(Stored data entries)

◇ ◇ ◇

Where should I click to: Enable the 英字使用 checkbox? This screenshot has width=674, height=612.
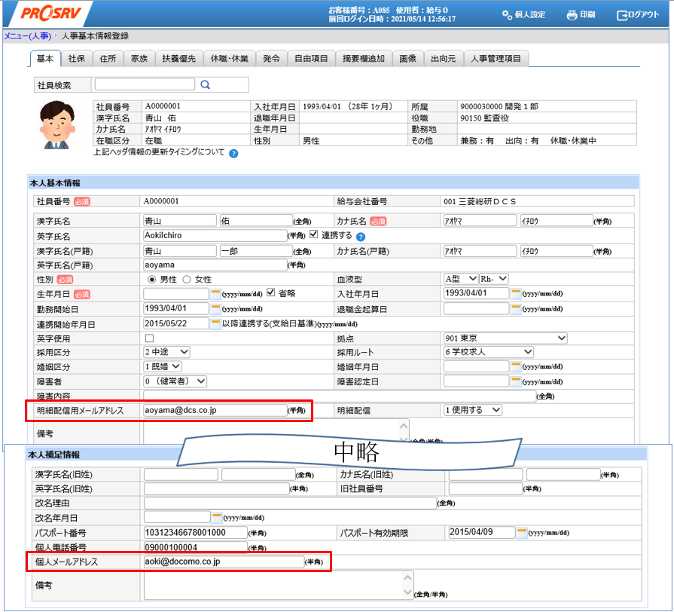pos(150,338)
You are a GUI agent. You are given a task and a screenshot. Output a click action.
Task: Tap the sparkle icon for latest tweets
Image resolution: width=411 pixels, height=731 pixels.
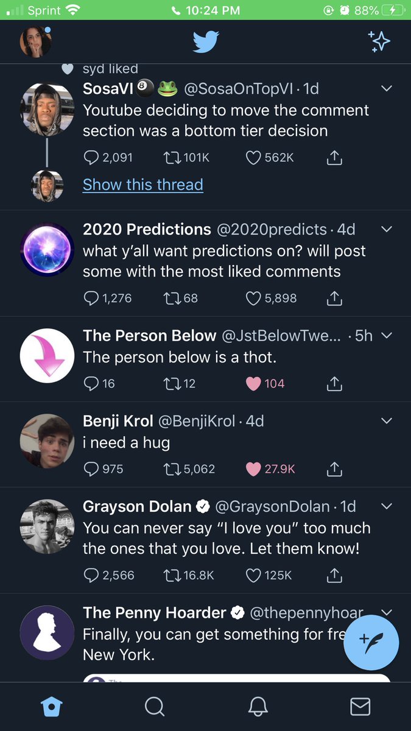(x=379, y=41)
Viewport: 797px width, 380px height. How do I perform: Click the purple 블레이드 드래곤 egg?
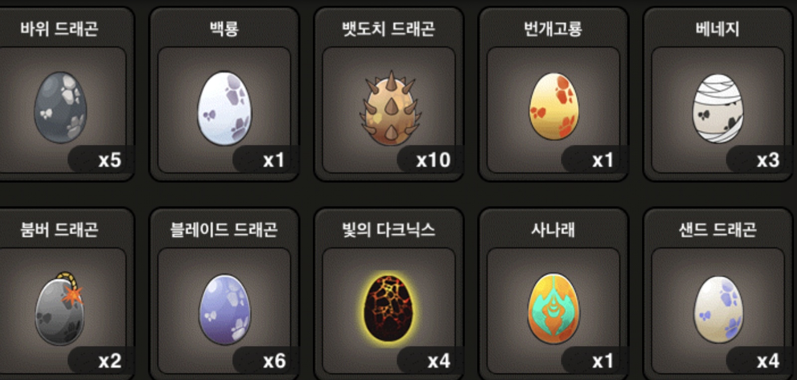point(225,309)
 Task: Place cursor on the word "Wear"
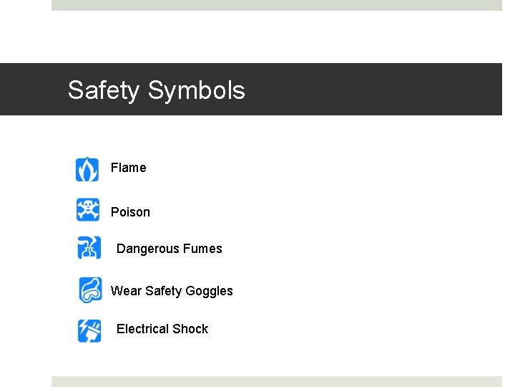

◇ ◇ ◇

▸ Description of the task:
Begin with the line that contains "Task: Tap the sparkle icon for latest tweets" and repeat every line through the end of the data, exactly and only those lines, leaving out the pictures.

▸ Solution:
Task: Tap the sparkle icon for latest tweets
Image resolution: width=411 pixels, height=731 pixels.
(x=379, y=41)
Viewport: 797px width, 380px height. How do I perform: Click the purple 블레이드 드래곤 egg?
point(225,309)
 Task: Place cursor on the word "Wear"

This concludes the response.